Former monthly women's magazine in Spain (1954–1977)

Teresa was a monthly women's magazine which was in circulation in the period 1954–1977 in Madrid, Spain. Its subtitle was Revista para todas las mujeres (Magazine For All Women). The title of the magazine was a reference to Saint Teresa of Avila. It was one of the official media outlets of Sección Femenina, the women's branch of the Falange political party.

==History and profile==
Teresa was first published in January 1954. The magazine adopted a conservative political stance, but it was less conservative than Medina and Y: Revista para la mujer nacional sindicalista which had been the official organs of the Sección Femenina in the 1940s. It was published by Servicio de Prensa y Propaganda, a publishing company of Sección Femenina, on a monthly basis.

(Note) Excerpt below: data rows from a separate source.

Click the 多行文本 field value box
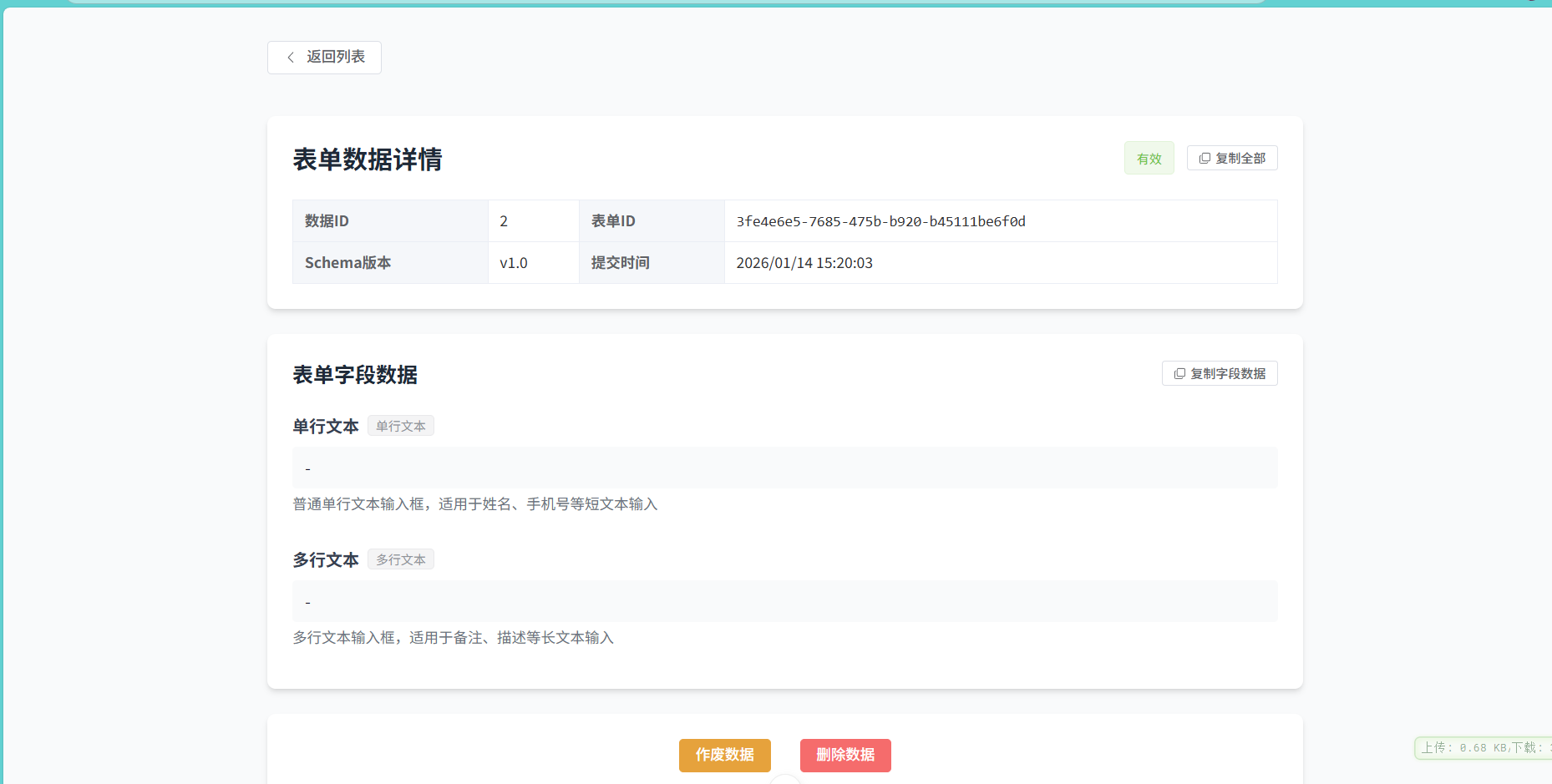This screenshot has height=784, width=1552. [784, 602]
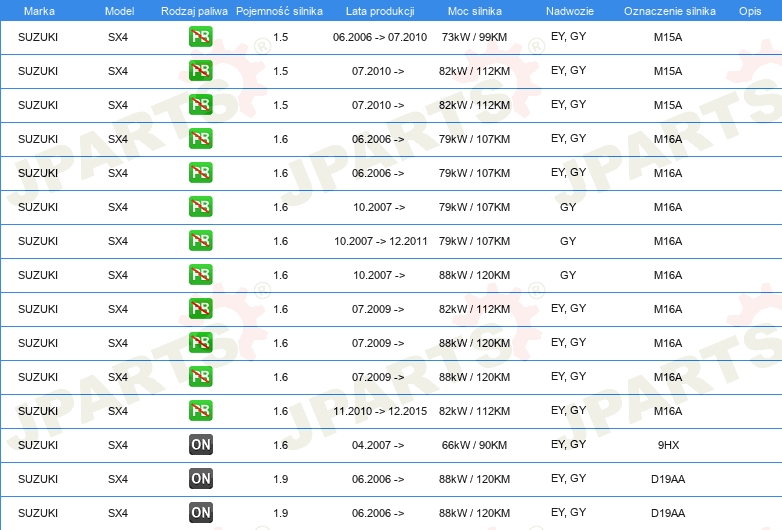Click the Moc silnika column header

[x=474, y=10]
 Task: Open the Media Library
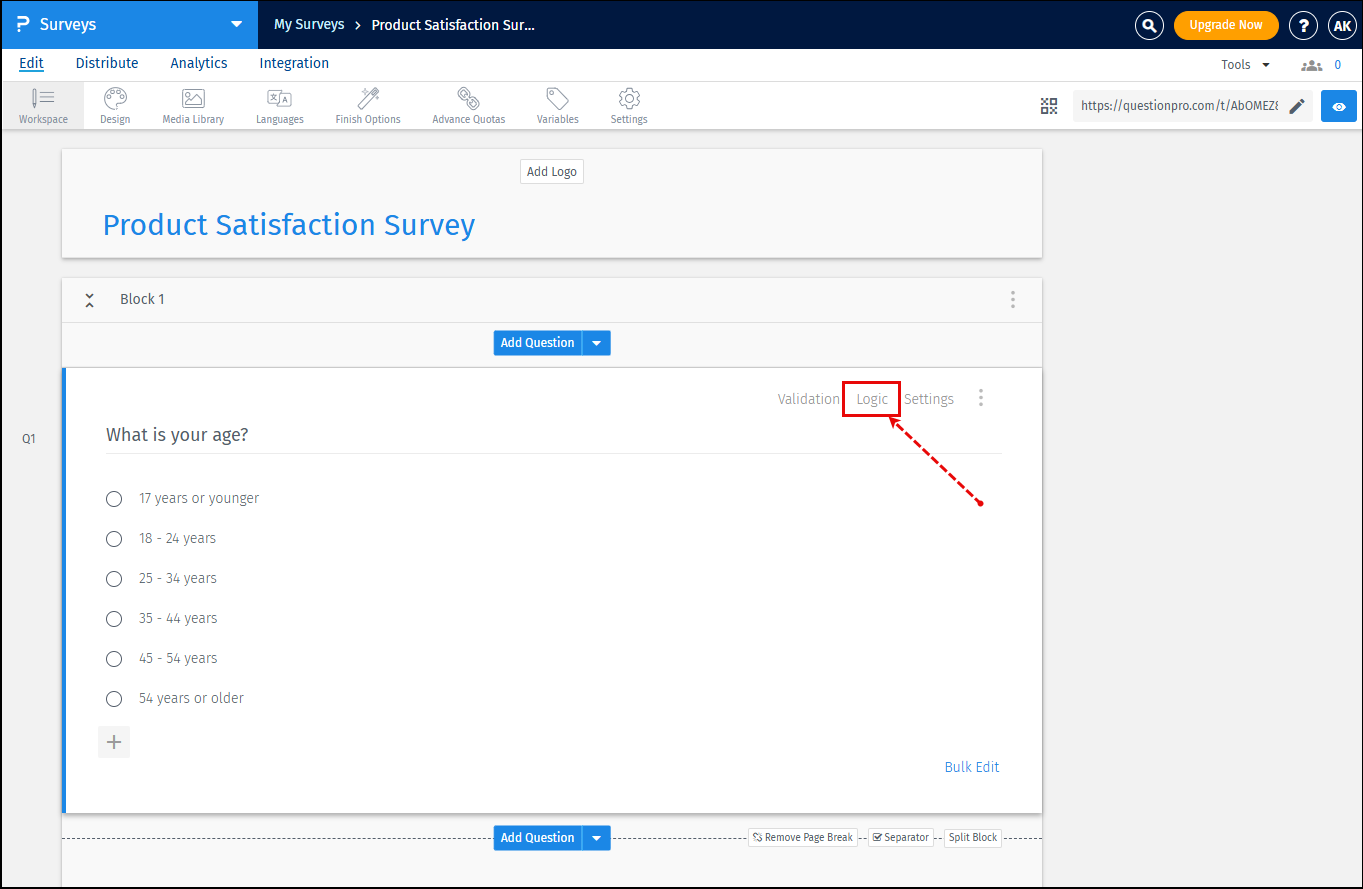(192, 105)
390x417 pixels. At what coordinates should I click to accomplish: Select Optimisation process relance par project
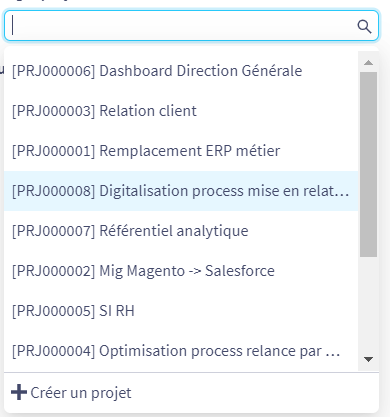click(181, 351)
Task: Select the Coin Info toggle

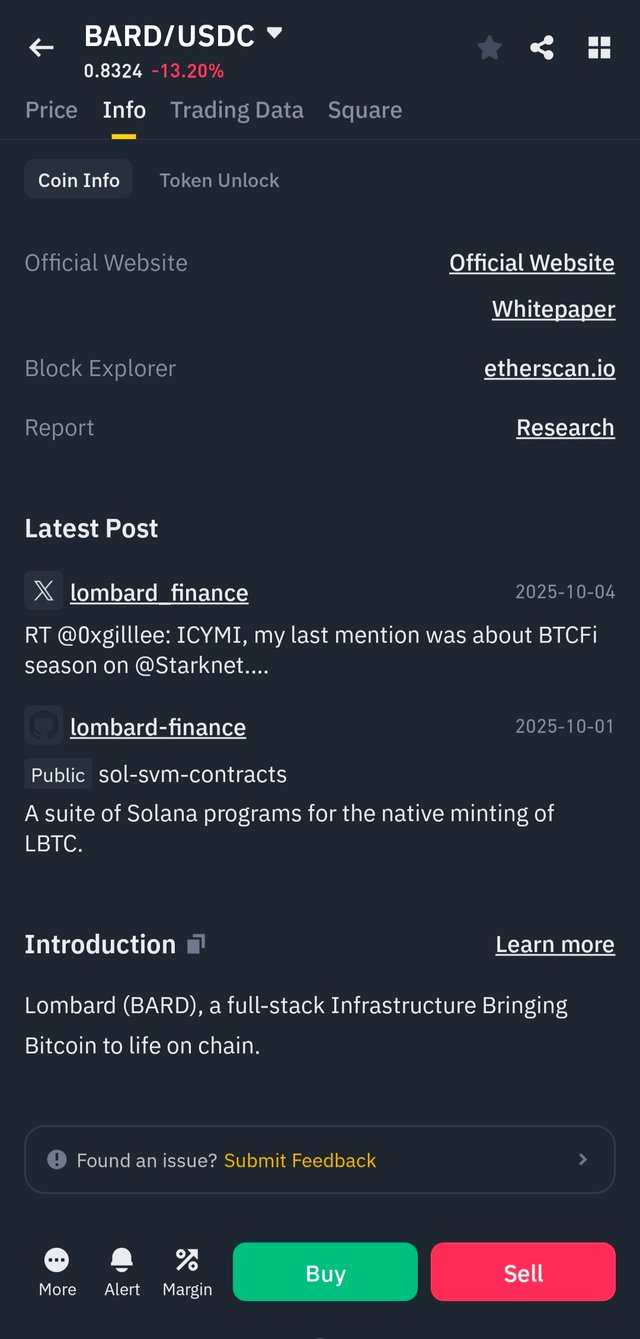Action: (x=79, y=180)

Target audience of Teresa was young and university-aged women. The magazine featured articles dealing with fashion, politics, science and cinema. Its fashion content mostly addressed the comfortables clothes for working women. The magazine presented a model for ideal Spanish women which was significantly different from the earlier models promoted by previous women's magazines of the Sección Femenina. For Teresa ideal women were those with moral, intellectual and elegant qualities. In April 1954 the Spanish psychoanalyst Carolina Zamora published an article on Sigmund Freud and his psychoanalysis approach in relation to religion arguing that the conflict between the Catholic Church and psychoanalysis should be ended and that there was a Catholic psychoanalysis movement.

Until 1975 the price of Teresa was 25 Ptas which was much cheaper than those of other magazines. The magazine folded in 1977.